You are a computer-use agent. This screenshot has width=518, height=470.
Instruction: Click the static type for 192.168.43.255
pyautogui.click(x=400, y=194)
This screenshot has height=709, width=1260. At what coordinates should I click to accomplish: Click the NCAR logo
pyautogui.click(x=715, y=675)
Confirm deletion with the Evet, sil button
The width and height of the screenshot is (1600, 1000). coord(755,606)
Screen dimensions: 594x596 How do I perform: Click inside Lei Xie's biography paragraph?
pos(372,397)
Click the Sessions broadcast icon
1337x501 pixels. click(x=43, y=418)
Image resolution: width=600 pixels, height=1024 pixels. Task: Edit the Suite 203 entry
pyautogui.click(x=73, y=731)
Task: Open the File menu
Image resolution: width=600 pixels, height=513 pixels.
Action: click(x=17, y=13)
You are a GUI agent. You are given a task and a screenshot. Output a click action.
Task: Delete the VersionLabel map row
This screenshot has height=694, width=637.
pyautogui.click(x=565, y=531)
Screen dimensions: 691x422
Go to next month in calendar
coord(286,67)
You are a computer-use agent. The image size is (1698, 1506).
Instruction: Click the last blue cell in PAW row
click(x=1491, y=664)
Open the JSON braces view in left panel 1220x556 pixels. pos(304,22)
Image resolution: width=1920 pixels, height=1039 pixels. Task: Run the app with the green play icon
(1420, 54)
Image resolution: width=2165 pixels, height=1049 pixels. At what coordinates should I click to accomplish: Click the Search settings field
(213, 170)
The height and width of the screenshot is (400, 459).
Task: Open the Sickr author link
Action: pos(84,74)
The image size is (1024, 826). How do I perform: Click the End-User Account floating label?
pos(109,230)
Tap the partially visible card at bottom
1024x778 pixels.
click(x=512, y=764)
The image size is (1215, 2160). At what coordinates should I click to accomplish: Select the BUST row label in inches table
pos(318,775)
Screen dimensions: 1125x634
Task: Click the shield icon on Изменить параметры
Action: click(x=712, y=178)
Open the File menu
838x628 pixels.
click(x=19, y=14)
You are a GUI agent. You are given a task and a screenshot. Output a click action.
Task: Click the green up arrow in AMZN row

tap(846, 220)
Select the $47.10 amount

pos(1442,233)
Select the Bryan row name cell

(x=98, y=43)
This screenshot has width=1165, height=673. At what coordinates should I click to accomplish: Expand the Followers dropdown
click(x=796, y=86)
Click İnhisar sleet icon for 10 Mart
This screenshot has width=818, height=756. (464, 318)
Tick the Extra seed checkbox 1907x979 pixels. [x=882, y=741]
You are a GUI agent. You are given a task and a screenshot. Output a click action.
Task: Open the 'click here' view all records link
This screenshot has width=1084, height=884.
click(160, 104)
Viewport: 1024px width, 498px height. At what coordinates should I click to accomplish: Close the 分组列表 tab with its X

TASK STATEMENT: Count every line in the listing above where the string "menu" occurs, and report the count and nothing more.

TASK ANSWER: 2